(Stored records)
•••
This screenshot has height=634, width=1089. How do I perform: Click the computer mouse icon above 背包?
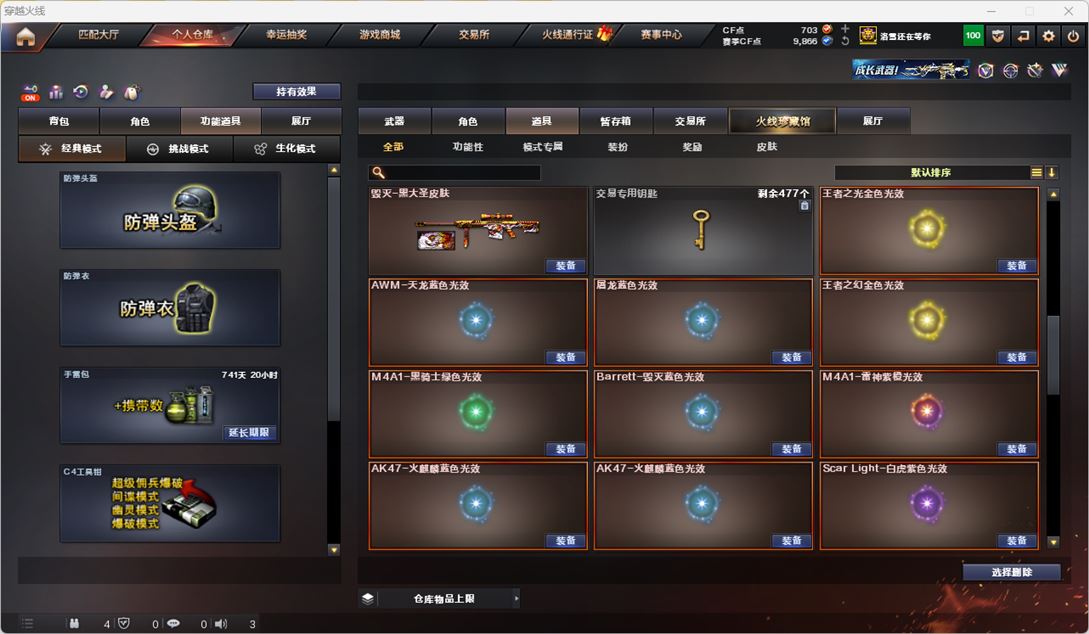131,92
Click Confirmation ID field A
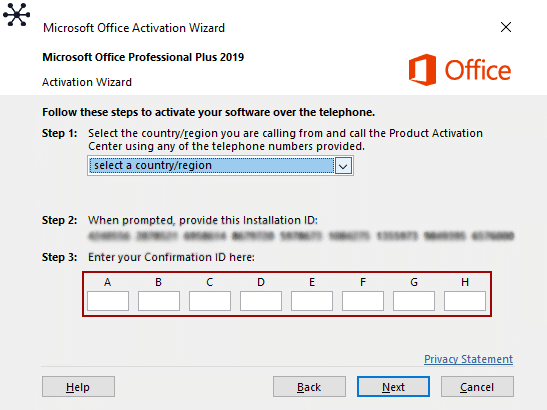 point(108,301)
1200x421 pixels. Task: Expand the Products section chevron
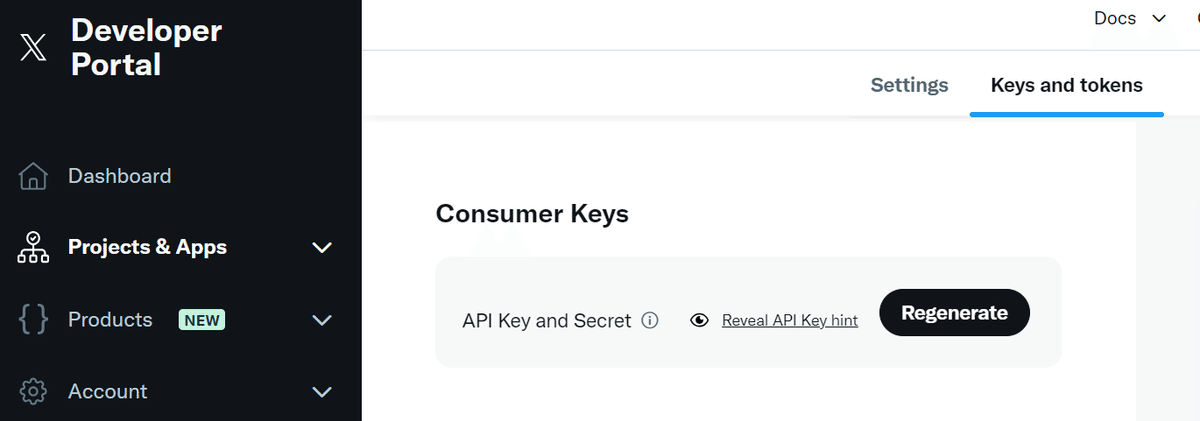pos(322,320)
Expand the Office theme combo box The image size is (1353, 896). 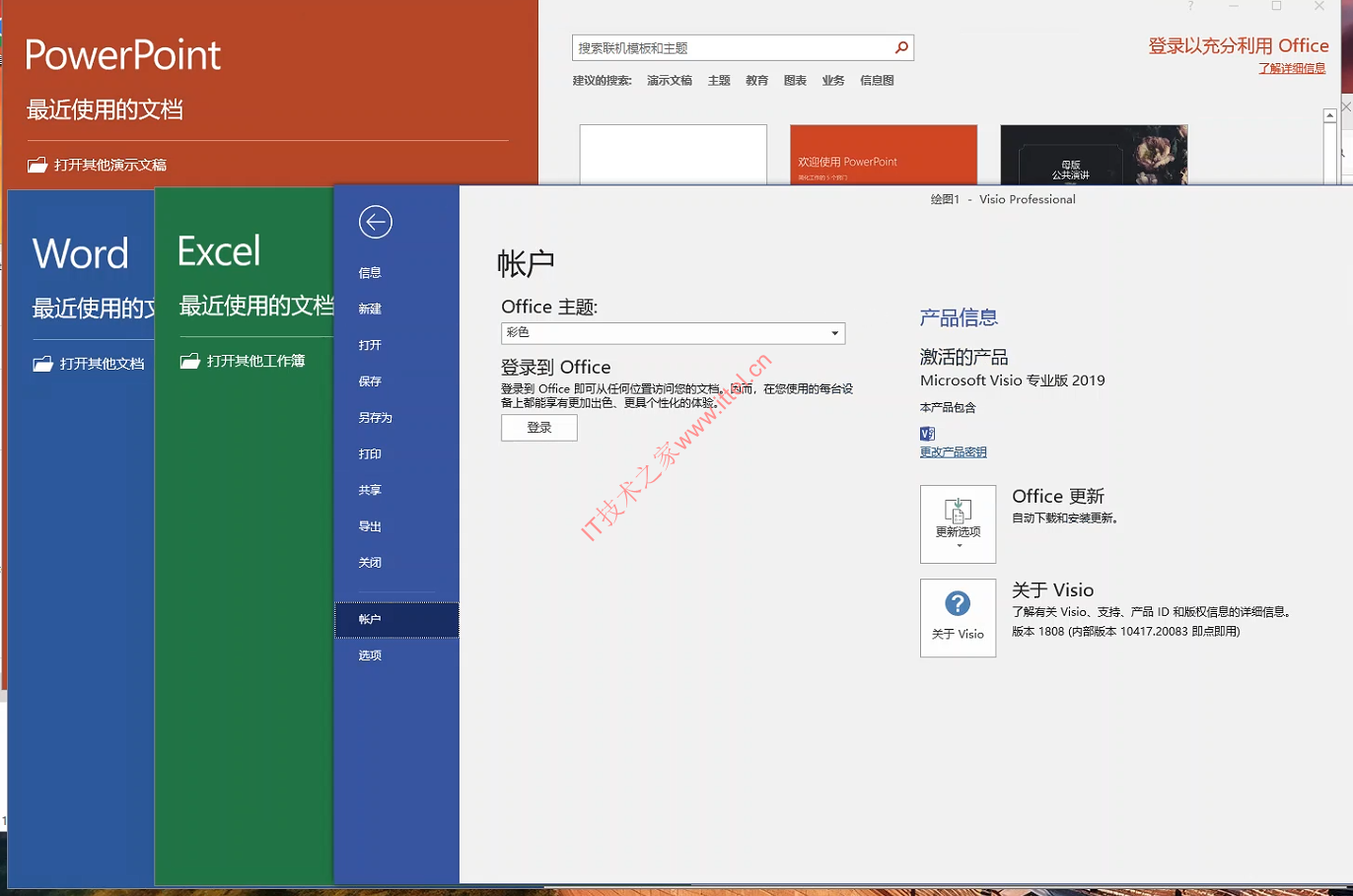pyautogui.click(x=834, y=333)
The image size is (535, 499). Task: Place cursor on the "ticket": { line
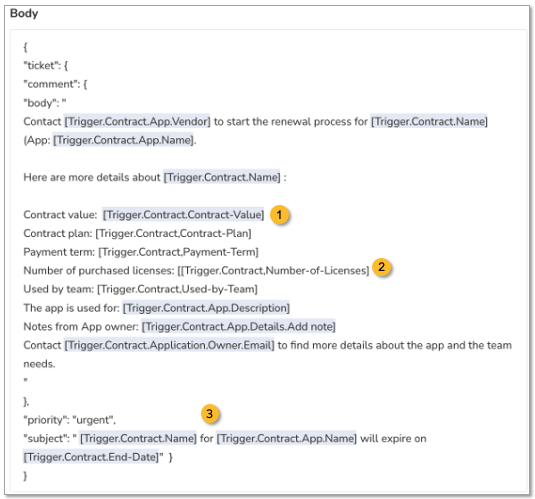point(46,66)
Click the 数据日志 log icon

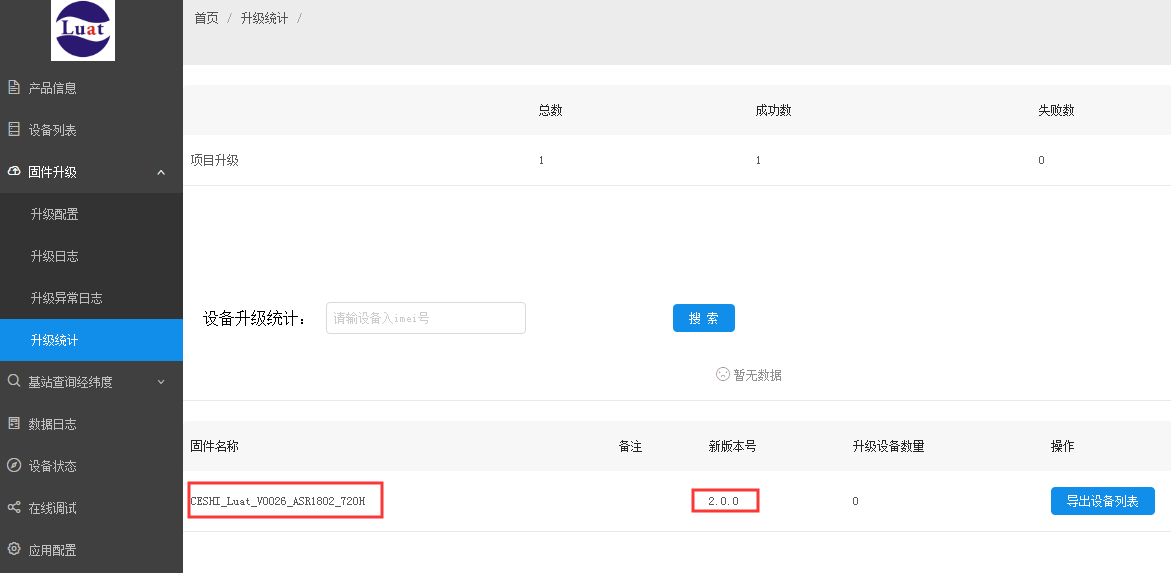[13, 424]
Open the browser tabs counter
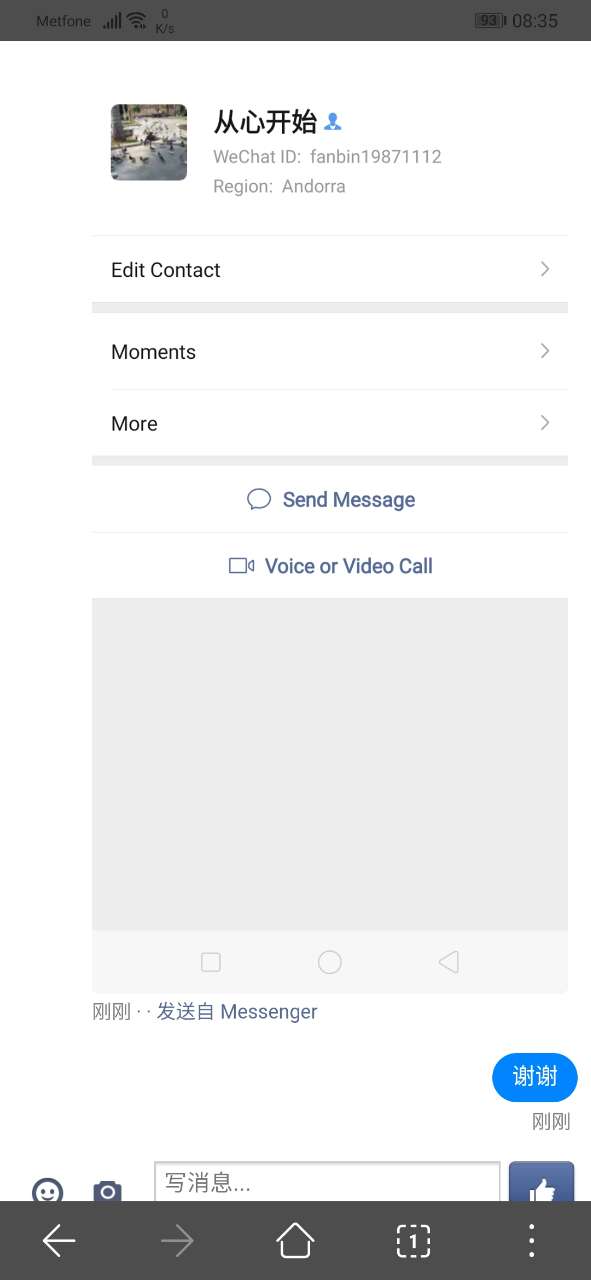The image size is (591, 1280). click(413, 1241)
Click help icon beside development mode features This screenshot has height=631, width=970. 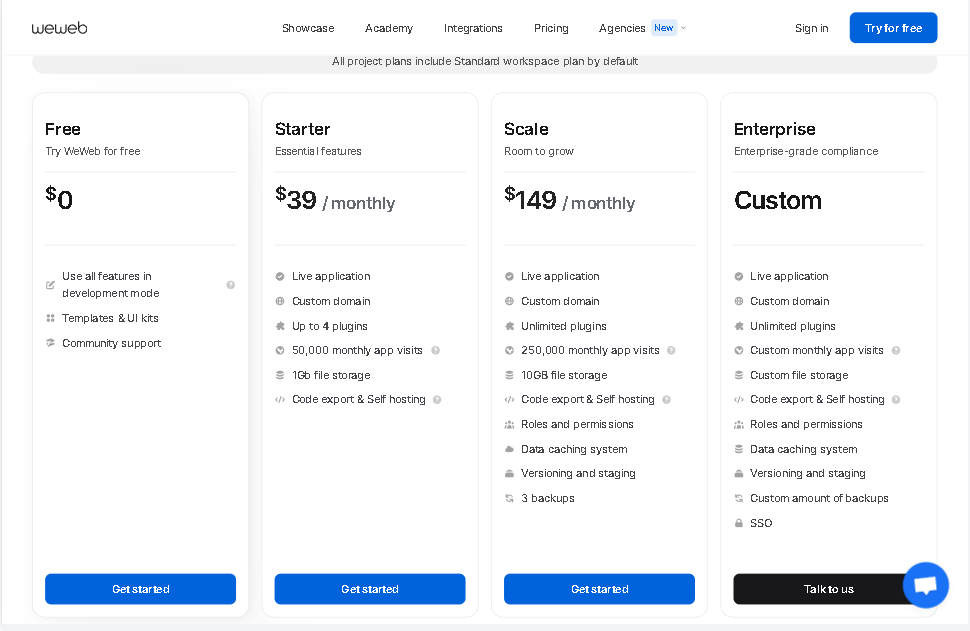click(x=231, y=285)
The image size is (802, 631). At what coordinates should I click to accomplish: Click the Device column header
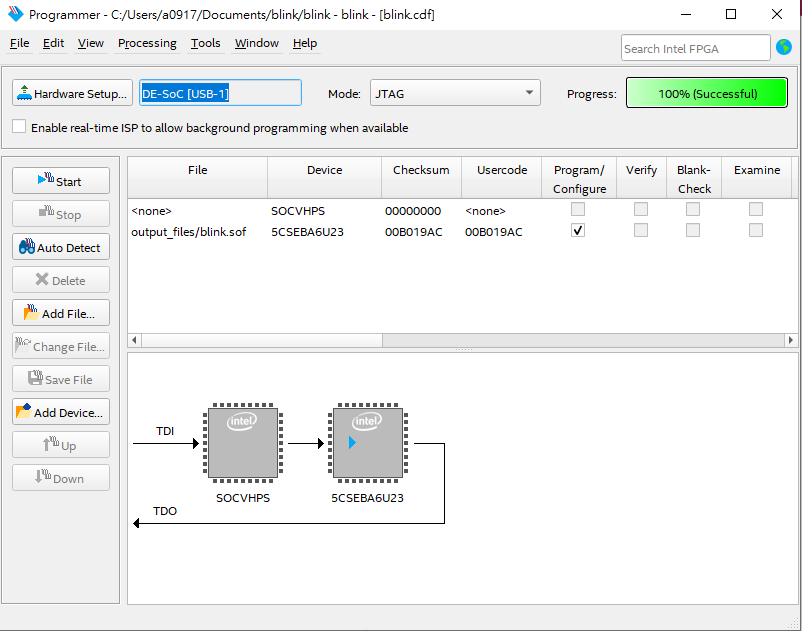(324, 170)
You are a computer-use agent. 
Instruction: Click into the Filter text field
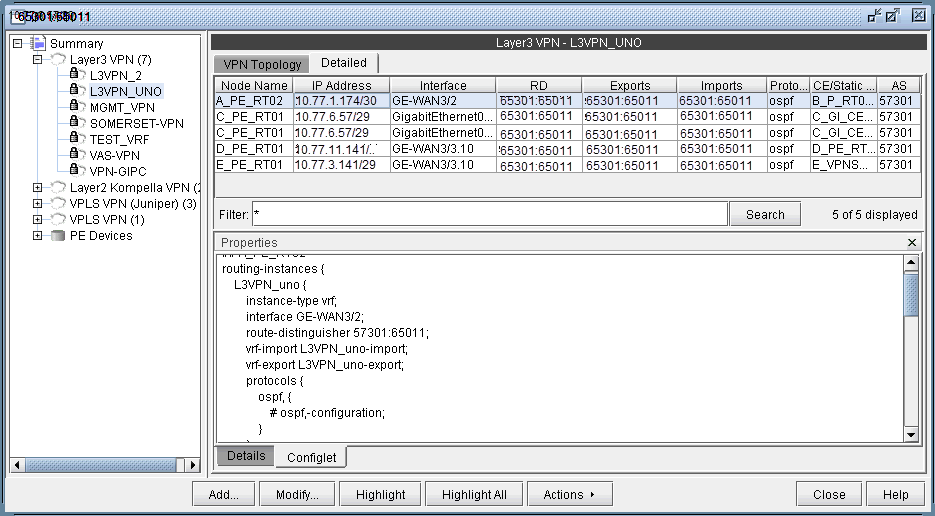click(x=489, y=214)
•••
## What to do
Your answer must be the lines from the one holding "The image size is (802, 631)." through the final line of the records above, exactly as written and without any pictures.

## Written reply
The image size is (802, 631). At what coordinates should I click to accomplish: Click the Device column header
(324, 170)
You are a computer-use agent. 
Instruction: Click into the Filter text field
click(x=489, y=214)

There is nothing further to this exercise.